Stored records
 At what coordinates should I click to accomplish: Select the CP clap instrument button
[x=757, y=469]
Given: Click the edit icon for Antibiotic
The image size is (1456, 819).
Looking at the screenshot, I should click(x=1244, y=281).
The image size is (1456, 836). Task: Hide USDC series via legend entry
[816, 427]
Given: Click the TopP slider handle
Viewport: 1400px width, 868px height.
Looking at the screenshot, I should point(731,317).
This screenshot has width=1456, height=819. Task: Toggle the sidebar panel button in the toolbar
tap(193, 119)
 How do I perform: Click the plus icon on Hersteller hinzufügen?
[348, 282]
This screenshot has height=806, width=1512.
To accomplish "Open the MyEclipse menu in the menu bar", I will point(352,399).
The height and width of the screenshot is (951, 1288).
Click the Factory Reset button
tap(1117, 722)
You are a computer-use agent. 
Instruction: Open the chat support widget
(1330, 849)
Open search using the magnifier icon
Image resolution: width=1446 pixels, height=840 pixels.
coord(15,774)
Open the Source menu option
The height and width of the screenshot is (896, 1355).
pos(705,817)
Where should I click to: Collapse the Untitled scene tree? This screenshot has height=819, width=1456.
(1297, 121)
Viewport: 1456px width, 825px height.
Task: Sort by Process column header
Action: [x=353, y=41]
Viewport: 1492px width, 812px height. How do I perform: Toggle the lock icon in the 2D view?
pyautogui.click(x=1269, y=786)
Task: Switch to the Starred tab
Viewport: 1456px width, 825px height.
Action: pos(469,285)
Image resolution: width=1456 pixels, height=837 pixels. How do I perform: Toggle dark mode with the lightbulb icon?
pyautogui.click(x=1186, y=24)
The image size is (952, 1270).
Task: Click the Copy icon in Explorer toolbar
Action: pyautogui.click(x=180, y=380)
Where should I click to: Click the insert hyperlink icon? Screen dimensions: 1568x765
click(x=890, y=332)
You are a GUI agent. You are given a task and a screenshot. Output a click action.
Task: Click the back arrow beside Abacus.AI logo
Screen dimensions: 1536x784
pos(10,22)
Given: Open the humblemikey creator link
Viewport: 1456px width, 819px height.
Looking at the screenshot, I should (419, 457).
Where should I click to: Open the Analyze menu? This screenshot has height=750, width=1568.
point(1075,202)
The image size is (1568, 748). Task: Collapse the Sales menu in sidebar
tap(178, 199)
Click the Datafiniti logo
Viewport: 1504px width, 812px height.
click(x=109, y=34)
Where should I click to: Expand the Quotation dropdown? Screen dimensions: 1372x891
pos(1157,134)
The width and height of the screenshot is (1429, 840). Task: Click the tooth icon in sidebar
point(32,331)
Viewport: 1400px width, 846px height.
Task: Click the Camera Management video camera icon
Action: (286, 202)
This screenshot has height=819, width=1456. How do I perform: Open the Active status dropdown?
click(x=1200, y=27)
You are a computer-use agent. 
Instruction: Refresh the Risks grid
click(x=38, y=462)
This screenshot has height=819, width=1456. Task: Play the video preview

(What is being asked) Every line above from the line with "Image resolution: width=1456" to the line with "Task: Click the back", both included, must be reproduced exactly, and no other line may appear.

(Answer box)
Image resolution: width=1456 pixels, height=837 pixels. How do I perform: Toggle dark mode with the lightbulb icon?
pyautogui.click(x=1186, y=24)
The image size is (952, 1270).
Task: Click the Copy icon in Explorer toolbar
Action: pyautogui.click(x=180, y=380)
Where should I click to: Click the insert hyperlink icon? Screen dimensions: 1568x765
click(x=890, y=332)
You are a GUI agent. You are given a task and a screenshot. Output a click action.
Task: Click the back arrow beside Abacus.AI logo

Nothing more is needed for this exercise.